Pembaca yang dirahmati
Alloh. Nafisah Binti Al-Hasan Rohimahalloh adalah seorang muslimah ahli ibadah,
zuhud, sangat taat pada Allah, serta sangat mudah dikabulkan do’a-do’anya. ia
sangat tekun dalam beribadah, hingga Allah memberikan padanya banyak kemuliaan.
Beliau adalah putri dari Al-Hasan bin Zaid bin Al-Hasan bin Ali bin Abi Thalib.

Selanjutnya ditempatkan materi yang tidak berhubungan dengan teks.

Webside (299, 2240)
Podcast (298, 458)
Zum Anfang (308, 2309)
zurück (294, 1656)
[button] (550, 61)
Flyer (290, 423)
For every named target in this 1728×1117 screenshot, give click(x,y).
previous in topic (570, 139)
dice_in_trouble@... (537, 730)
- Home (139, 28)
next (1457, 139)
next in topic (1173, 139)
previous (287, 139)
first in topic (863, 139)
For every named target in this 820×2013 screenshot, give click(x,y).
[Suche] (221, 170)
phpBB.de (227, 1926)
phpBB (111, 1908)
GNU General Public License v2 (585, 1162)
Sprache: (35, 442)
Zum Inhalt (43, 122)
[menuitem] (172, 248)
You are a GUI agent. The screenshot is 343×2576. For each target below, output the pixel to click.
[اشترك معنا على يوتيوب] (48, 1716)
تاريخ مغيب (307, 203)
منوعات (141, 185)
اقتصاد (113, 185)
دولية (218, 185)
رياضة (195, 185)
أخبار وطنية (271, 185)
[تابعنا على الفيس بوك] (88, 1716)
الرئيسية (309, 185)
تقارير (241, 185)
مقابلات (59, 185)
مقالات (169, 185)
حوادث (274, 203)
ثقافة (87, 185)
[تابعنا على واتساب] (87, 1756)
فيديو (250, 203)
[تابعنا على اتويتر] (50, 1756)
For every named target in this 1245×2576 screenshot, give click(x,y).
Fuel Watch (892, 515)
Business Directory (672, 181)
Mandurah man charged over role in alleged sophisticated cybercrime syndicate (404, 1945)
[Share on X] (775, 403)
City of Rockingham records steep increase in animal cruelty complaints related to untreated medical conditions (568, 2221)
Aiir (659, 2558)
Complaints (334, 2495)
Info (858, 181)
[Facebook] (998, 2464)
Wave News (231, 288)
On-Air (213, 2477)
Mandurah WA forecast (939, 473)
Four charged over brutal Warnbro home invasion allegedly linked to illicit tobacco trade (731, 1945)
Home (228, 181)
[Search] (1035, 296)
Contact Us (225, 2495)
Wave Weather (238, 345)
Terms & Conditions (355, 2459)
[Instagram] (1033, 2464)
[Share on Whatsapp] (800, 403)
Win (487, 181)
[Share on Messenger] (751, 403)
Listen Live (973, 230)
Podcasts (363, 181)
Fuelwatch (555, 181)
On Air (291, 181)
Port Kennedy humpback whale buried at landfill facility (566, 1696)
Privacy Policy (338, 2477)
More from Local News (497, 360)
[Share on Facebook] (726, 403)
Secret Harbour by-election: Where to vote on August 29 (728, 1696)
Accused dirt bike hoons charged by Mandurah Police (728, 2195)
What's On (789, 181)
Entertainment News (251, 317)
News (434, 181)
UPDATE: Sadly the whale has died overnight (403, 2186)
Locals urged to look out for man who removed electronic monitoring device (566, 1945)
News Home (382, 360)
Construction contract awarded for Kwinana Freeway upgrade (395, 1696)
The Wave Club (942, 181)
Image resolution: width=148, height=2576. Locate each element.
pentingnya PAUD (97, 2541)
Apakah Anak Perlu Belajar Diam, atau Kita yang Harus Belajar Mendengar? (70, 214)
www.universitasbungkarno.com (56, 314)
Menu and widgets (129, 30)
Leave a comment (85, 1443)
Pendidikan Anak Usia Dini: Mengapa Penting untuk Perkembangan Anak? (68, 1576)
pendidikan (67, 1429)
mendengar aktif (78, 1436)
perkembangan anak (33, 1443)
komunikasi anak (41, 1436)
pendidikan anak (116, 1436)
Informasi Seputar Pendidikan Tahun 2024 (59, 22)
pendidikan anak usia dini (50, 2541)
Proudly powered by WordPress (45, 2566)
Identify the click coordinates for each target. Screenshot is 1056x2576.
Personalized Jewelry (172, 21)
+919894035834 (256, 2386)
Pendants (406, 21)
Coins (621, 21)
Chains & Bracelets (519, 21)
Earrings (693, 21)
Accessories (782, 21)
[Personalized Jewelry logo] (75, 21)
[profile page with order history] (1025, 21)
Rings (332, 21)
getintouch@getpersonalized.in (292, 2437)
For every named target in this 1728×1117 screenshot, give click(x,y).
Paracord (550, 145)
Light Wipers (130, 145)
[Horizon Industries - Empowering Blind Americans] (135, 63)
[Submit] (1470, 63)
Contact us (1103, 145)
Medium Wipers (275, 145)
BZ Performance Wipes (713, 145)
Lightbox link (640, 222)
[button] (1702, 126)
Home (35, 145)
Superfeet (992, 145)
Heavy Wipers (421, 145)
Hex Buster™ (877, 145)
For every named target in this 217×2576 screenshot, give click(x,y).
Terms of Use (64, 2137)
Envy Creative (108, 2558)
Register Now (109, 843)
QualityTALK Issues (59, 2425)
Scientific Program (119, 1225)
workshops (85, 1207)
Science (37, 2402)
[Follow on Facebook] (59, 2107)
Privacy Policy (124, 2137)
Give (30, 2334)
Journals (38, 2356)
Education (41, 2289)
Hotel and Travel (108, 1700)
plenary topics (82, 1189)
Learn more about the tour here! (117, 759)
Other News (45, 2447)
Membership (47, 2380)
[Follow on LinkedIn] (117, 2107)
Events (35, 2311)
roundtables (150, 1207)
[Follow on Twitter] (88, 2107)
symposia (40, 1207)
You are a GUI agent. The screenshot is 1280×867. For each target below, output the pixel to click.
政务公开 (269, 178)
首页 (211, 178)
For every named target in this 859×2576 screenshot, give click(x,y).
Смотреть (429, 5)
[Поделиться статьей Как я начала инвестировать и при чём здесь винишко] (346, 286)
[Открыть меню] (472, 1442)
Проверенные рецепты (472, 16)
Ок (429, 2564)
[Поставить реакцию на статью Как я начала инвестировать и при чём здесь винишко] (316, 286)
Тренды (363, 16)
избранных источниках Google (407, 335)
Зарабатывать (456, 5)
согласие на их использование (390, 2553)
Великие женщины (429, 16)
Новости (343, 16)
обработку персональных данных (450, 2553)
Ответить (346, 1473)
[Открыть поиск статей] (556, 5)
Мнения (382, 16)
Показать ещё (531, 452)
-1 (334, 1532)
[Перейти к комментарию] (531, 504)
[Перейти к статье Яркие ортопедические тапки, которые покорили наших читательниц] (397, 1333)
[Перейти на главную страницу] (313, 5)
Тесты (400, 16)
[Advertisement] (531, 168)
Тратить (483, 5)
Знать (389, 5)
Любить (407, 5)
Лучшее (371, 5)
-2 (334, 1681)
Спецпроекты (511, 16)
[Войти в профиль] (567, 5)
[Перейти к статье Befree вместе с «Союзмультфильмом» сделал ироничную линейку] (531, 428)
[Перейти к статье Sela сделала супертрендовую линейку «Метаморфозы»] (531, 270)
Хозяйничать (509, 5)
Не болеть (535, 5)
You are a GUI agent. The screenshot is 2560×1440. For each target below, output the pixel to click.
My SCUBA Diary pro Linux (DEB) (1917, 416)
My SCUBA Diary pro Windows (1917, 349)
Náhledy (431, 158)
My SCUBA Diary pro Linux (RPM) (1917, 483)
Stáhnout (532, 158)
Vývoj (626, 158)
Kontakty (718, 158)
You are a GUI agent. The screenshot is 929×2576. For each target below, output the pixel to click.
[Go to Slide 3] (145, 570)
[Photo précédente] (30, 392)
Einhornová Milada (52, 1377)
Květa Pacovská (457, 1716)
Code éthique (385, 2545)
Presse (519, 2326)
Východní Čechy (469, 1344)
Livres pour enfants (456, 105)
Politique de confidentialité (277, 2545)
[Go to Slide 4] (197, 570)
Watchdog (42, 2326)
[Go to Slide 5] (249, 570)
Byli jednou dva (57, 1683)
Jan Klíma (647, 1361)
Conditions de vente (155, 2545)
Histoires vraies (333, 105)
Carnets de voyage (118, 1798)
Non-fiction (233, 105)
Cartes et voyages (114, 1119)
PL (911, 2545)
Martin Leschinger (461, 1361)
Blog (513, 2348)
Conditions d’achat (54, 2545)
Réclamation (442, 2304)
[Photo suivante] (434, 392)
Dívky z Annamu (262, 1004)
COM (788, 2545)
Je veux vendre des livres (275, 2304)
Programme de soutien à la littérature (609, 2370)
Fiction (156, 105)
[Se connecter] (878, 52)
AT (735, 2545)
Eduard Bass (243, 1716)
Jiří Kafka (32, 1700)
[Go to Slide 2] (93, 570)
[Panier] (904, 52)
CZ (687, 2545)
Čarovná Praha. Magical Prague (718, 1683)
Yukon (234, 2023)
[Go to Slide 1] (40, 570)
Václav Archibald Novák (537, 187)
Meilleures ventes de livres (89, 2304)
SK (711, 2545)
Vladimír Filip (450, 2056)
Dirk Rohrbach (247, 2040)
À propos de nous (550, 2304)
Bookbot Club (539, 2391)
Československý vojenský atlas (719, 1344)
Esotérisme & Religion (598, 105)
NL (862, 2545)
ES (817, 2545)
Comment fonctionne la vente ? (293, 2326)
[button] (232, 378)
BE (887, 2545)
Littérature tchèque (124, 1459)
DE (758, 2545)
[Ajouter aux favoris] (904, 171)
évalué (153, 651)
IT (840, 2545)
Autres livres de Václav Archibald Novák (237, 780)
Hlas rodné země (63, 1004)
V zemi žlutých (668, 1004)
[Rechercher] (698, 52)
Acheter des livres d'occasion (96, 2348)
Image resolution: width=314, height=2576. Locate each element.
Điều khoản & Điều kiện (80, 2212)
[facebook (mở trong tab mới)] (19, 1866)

Dengan demikian, ia masih ada hubungan darah dengan Rosululloh Sholallohu
‘alaihi wasallam.
Nafisah dilahirkan
pada hari Rabu, tanggal 11 Rabiul Awwal pada tahun 145 Hijriah, di kota Makkah
Mukarramah. Ia memperoleh pendidikan pertama dari keluarganya yang shalih. Ia
telah hafal Al-Qur’an Di usia delapan tahun. Ibunya, Zainab putri dari Al-Hasan
bin Ali bin Abi Thalib, mendampinginya menuju kota Al-Madinah Al-Munawwarah,
untuk belajar di Masjid Nabawi bersama Muslimah lainnya. Hingga ia diberikan
julukan Nafisatul ‘Ilmi, sebelum sampai di usia pernikahannya. Selama hidup, ia
telah berhaji lebih dari 30 kali, dengan cara berjalan kaki dari Madinah ke
Mekkah.
Nafisah menikah
dengan Ishaq Al-Mu’tamin, putra dari Ja’far Ash-Shadiq Rohimahulloh di bulan
Rajab tahun 161 Hijriyah.
Nafisah
menghabiskan banyak waktunya di Masjid Nabawi. Ia pun menjadikan akhirat selalu
berada di hadapan matanya. Banyak melaksanakan shalat malam dan membaca
Al-Qur’an hingga ratusan kali. Ia biasa dibantu menyelesaikan pekerjaan rumahnya
oleh keponakannya. Kesholehahan Nafisah tergambar dari penuturan keponakannya ini, yang berkata,
“Aku melayani bibiku Sayidah Nafisah selama 40
tahun. Dan aku tidak pernah melihatnya tidur di malam hari, dan tidak
melihatnya kecuali selalu melazimkan puasa-puasa sunnah. Sampai aku bertanya kepadanya,
‘Apakah engkau tidak mengasihani dirimu sendiri, wahai Nafisah?’.
Kemudian Nafisah
menjawab. “Bagaimana aku mengasihani
diriku, padahal di depanku ada jurang yang tidak bisa dilewati kecuali oleh orang-orang
yang beruntung, karena ketaatannya kepada Alloh.’”
Keponakannya ini
pun mengatakan, “Bibiku hafal Al-Qur’an
dan bisa menafsirkannya. Ia selalu membaca Al-Qur’an sambil menangis.”
Pembaca yang
dirahmati Allah. Pada tahun 193 Hijriyah, Nafisah pindah ke kota Kairo di Mesir.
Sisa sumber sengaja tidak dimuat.